### WORK REQUIRED
Gather from the material every line that contains the string "computer".

** Opening INPUT FOR THIS TASK block **

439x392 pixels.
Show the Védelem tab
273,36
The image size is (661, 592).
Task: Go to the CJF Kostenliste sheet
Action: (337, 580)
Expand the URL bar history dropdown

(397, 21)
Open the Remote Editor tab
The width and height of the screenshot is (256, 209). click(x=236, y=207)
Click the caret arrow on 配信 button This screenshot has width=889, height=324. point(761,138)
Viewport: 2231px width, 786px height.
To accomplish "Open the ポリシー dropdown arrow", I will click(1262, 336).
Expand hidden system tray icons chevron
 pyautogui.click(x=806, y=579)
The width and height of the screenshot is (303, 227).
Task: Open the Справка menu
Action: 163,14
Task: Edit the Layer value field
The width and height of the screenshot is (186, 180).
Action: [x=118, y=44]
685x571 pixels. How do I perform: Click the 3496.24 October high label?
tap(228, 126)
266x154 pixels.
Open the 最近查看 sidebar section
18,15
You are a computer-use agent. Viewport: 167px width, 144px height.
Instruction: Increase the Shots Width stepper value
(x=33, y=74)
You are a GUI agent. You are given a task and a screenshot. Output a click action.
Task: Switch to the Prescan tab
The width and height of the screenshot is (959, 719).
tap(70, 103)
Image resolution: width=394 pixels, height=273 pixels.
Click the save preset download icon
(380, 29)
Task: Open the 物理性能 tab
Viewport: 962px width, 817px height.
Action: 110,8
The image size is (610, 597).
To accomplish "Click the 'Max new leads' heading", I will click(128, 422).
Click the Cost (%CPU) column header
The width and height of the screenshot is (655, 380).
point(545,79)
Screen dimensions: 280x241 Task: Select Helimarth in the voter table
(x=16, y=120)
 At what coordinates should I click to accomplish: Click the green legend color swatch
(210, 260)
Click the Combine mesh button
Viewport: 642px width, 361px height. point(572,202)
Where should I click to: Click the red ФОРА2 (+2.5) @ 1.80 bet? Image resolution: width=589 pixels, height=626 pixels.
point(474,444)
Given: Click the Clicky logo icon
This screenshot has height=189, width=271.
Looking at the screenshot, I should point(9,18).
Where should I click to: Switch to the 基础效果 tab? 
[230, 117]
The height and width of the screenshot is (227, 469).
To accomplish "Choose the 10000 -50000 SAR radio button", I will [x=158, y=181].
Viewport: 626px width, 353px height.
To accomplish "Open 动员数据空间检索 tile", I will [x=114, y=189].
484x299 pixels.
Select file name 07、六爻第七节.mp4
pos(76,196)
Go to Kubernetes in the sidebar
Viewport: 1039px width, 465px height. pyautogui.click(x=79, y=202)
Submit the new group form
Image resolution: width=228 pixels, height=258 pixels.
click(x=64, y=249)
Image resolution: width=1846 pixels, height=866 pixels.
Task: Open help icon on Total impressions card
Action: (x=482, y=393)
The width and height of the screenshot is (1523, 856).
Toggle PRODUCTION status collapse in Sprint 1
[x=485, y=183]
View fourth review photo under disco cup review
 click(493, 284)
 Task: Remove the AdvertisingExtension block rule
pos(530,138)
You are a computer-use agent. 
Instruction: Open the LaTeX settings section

** Closing INPUT FOR THIS TASK block **

### SOLVED EXERCISE
You are a computer-use agent. Viewport: 167px width, 144px height.
You are a computer-use agent. 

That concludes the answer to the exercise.